▶ _How to complete this task_
Your answer should be every line below that includes the word "agent".

▶ _Task input_
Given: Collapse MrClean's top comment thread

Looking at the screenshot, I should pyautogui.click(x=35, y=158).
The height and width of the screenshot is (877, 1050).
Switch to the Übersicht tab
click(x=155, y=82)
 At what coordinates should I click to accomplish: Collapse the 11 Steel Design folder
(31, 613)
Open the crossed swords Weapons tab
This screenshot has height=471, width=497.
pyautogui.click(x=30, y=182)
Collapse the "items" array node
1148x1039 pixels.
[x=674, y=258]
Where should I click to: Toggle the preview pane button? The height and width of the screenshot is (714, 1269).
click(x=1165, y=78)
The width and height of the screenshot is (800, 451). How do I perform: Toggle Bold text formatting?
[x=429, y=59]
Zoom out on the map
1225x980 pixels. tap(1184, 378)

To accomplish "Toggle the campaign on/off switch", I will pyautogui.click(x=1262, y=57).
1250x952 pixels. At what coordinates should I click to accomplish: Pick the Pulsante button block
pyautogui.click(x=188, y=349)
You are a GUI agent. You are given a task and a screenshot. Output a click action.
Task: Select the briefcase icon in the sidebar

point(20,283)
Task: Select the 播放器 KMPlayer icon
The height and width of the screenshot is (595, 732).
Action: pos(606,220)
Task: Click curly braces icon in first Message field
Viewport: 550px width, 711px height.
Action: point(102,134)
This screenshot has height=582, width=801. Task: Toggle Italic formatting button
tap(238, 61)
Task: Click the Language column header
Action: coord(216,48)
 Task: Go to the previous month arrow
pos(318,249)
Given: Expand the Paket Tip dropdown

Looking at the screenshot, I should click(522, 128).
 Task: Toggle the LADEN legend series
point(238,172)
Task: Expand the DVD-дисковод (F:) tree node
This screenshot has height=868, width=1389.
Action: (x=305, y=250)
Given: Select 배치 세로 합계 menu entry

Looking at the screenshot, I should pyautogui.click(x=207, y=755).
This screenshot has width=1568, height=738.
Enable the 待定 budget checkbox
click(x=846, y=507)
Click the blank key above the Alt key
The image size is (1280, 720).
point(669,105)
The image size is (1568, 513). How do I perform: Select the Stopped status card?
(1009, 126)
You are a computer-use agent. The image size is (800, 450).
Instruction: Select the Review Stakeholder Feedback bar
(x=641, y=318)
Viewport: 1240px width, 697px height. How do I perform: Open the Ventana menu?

▶ _Response to this exercise_
You are a GUI agent. You are given a task and a screenshot. Output a click action.
You are a computer-use agent. The image size is (800, 450).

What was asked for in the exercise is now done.